I gave a 30-minute talk at the beginning of the day to set the discussion of tech and teaching into a wider context, suggested by the conference’s name: imagination.
My undergraduate degree is in art (drawing and printmaking), and since switching to theology I’ve done a lot of thinking about the imagination in an interdisciplinary way. Giving this talk was an opportunity to share a little bit of that, and of course to say more about cartoons than I usually get to. Calvin and Hobbes, Ernie Bushmiller’s Nancy, Scott McCloud. Also ducks, lots of ducks. When my kids asked me what I was speaking on that day, I told them “ducks.”
But here’s the main point I wanted to make at the imagination summit: When you get right down to what is happening in most acts of imagination, you’ll find some form of association. Imagination brings disparate things into contact and then presents them to the attentive mind as mutually implicated in each other. The basic grammar of imagination takes the form, “this means that.”
For communicators of any kind (but especially for teachers), the powers of association need to be focused on one particular task: associating the content you have to teach with the optimal form.
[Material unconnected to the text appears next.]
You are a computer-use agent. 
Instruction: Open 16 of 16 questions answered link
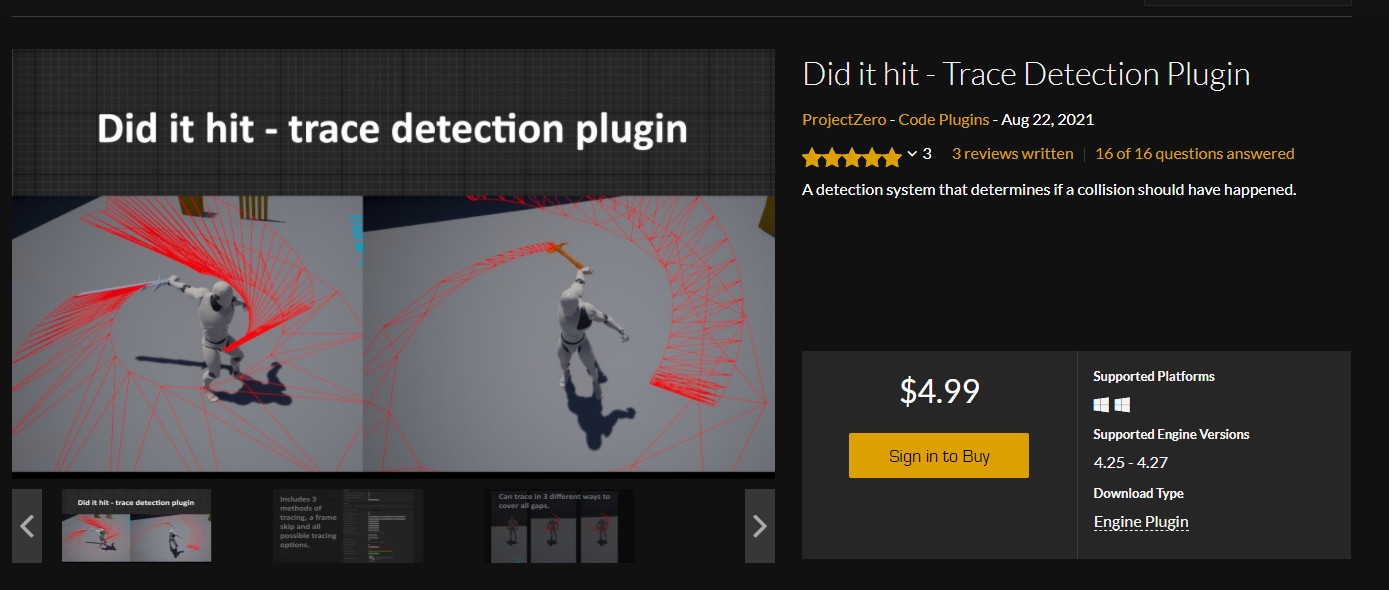click(1195, 154)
I illustrate this by analogy to the visual arts. If an artist has an idea (“duck”), he or she should scroll through the various media in which it could be expressed (painting, drawing, woodcut, sculpture, performance, etc). When the content lines up with the appropriate form, great things can happen.
An age like ours, with rapid technological change and new gadgets all the time, offers the opportunity to consider new forms for the old content. Teachers are prone to cramming every idea into a few comfortable forms: lecture on it, test on it, move on to the next thing. So in the final part of the talk, I tossed out, as a non-expert and not especially a technophile, a few remarks on how some of the easier tools could fit into a teaching life.